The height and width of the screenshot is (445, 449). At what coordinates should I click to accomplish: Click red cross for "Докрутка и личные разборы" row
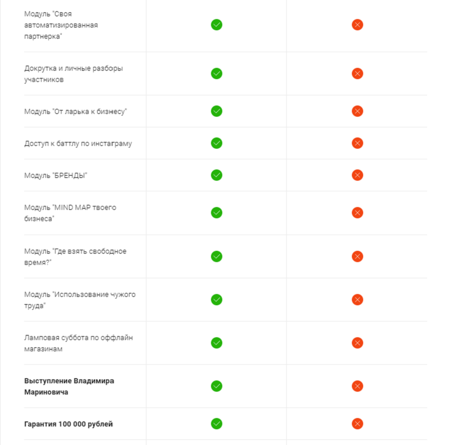(358, 74)
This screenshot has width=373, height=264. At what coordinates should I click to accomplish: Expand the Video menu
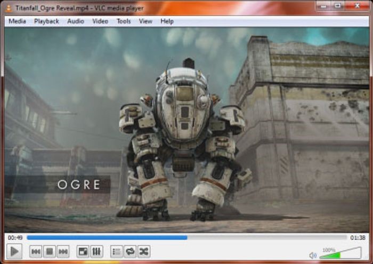point(100,21)
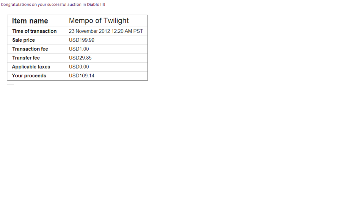Click the USD169.14 proceeds amount
The width and height of the screenshot is (353, 199).
(x=82, y=76)
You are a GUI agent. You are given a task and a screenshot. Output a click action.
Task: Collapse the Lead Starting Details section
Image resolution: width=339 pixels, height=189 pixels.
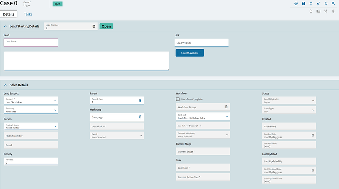[x=5, y=26]
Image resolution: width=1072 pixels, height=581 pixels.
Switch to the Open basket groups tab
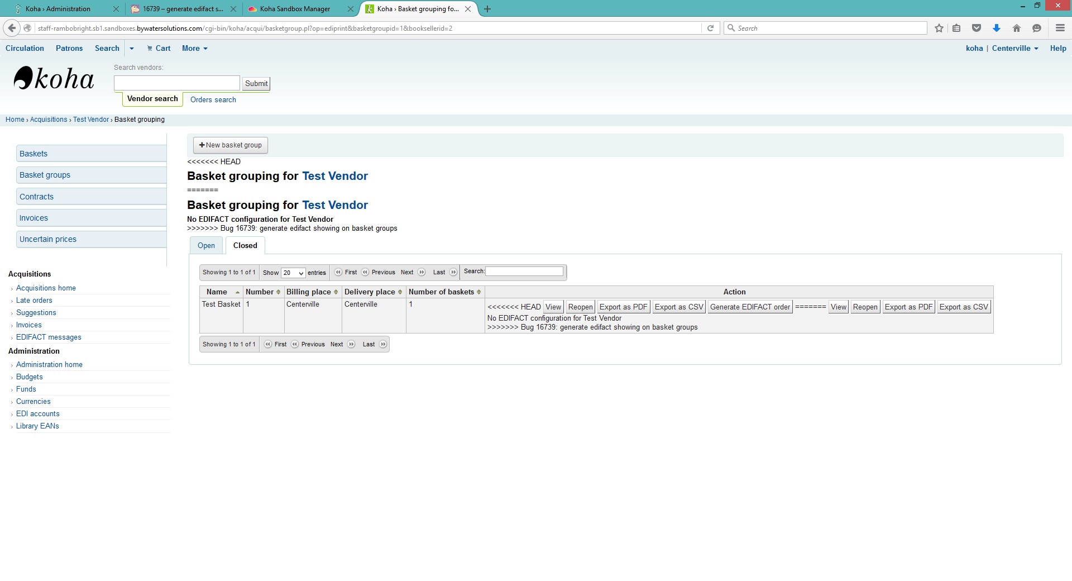point(206,245)
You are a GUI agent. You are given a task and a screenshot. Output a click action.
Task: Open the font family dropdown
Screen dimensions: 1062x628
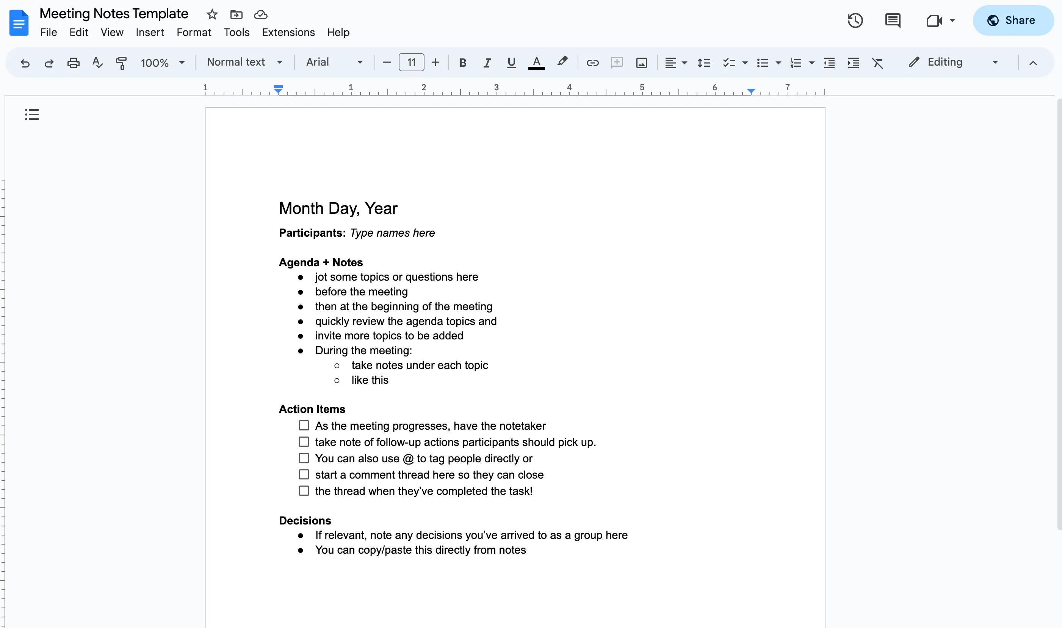334,62
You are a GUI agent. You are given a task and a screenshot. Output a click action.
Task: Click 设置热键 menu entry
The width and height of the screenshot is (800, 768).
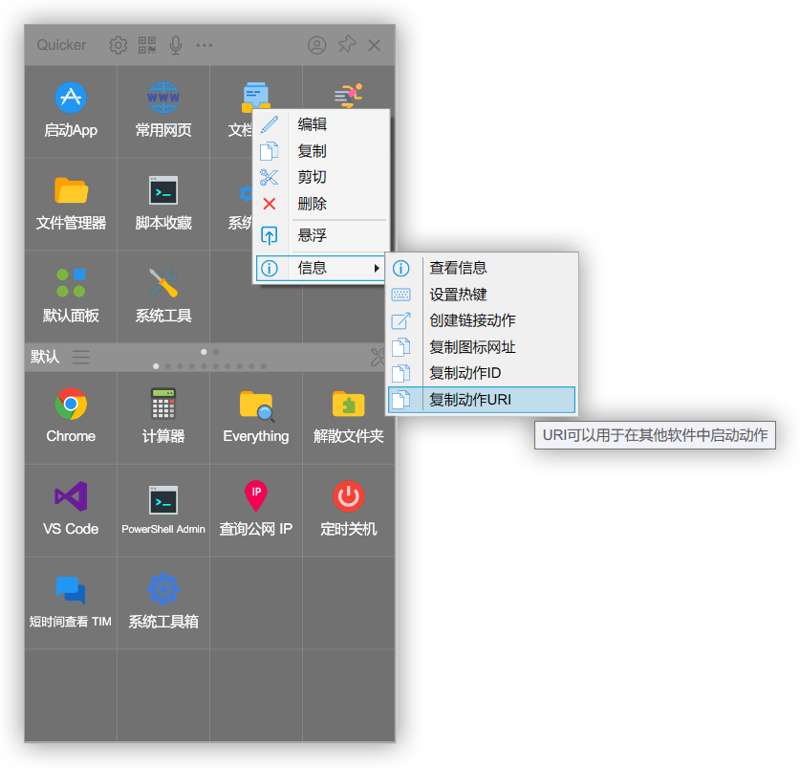pos(482,295)
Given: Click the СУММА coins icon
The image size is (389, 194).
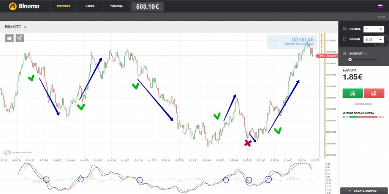Looking at the screenshot, I should (345, 29).
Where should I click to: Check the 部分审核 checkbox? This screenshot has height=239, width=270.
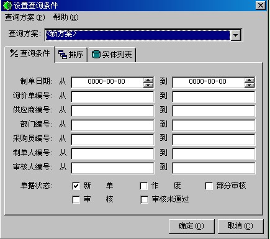(209, 186)
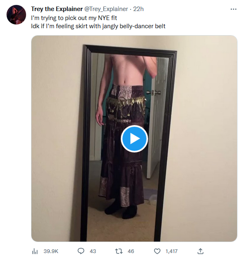The width and height of the screenshot is (244, 260).
Task: Click the 43 replies count
Action: pos(93,251)
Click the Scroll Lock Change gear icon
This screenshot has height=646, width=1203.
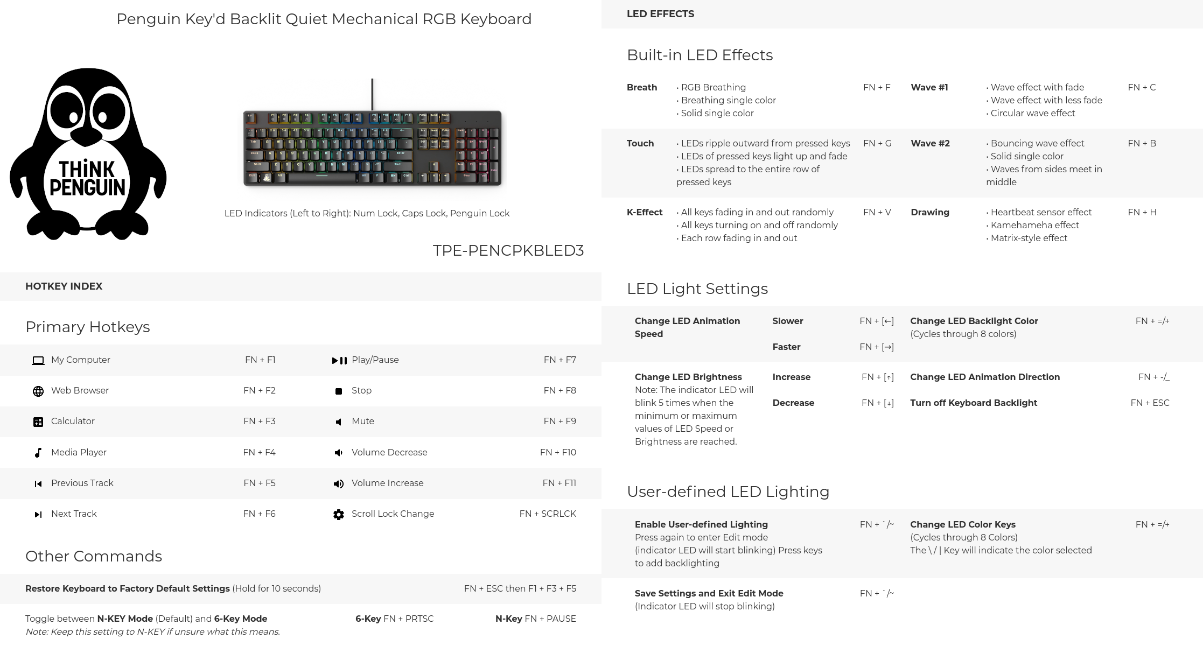pos(339,515)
===
**Cosa fare:** Indica quante righe del materiale qui sopra contengono la stringa "coordinates". Rispondi soltanto con il numero.

**Esercizio svolto:** 2